> _Tarea_: En el texto sobre el deporte y la agresividad, ¿qué verbo usan los redactores deportivos en lugar de decir que los jugadores le batearon al pitcher?

> _Texto de la página_:
____
Nuestra reflexión nos lleva a concluir que el ser humano no es solamente “homo sapiens”, sino también “homo ludens” [1].
AGRESIVIDAD
Aunque el ser humano sería elegido como reflejo de Dios desde el principio de los tiempos, el hombre debe admitir que la suya no es sino una imagen desfigurada por el pecado, en la que se encuentran actitudes que no reflejan la santidad de Dios, como, por ejemplo, la agresividad. Los seres humanos tienden a reaccionar violentamente en situaciones de conflicto, lo cual desata las guerras.
La agresividad humana se exacerba en tiempos de paz. ¿Cómo encontrarle un cauce no cruento a tan vehemente pasión? Parece que el deporte serviría como válvula de escape a la agresividad reprimida.
De hecho los analistas deportivos suelen valerse del léxico castrense cuando exponen las maniobras del juego en términos de ofensiva y defensiva. Los redactores deportivos también hacen uso frecuente del vocabulario bélico al redactar sus crónicas. Como resulta poco atractivo decir que los jugadores le batearon al pitcher, entonces dicen que lo “bombardearon”. Si, en cambio, el pitcher lanza dominante, entonces “liquida” a los bateadores. Para no repetir que el catcher sacó out a un corredor que estaba en camino hacia segunda base, escriben que “fulminó al osado corredor en su conato de robo”. A veces los cronistas se pasan de raya en su fervor belicista y llegan a escribir que “un equipo aniquiló, trituró, demolió, masacró, aplastó al equipo contrario”. ¡Por favor! Bueno, menos mal que, como dirían los niños, “son guerras de mentirita”.
____
> _Bloque de datos_:
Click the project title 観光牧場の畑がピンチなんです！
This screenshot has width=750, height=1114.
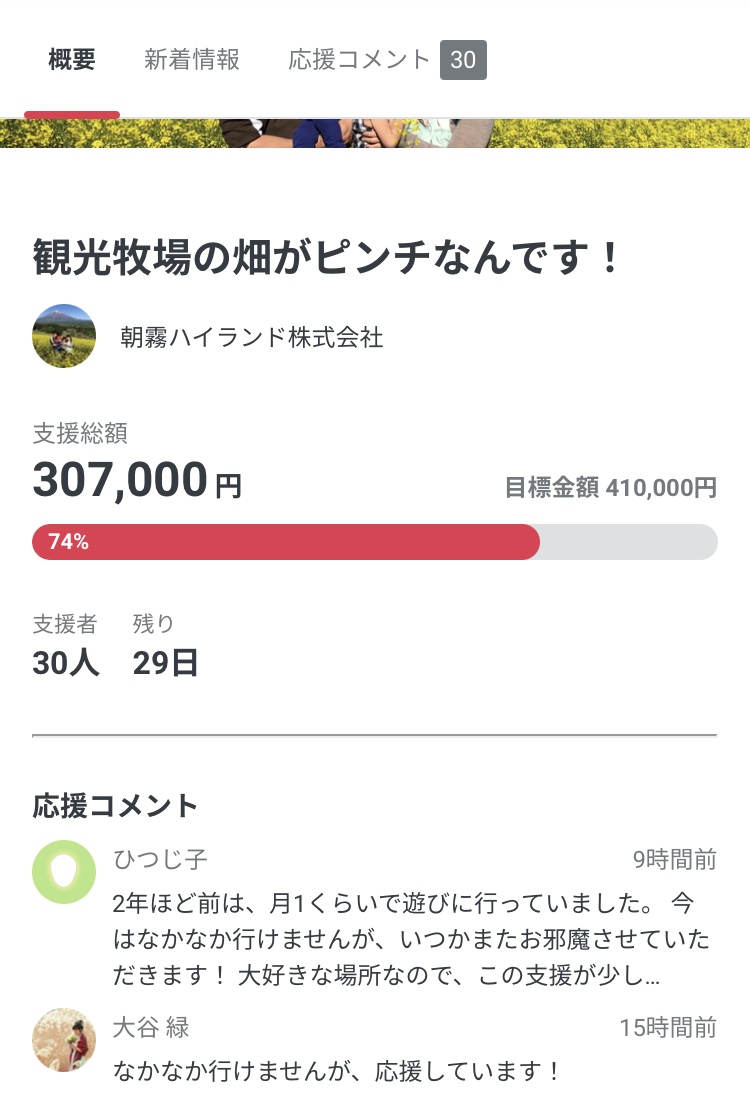coord(328,257)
____
> _Solución desarrollada_: Dicen que lo "bombardearon".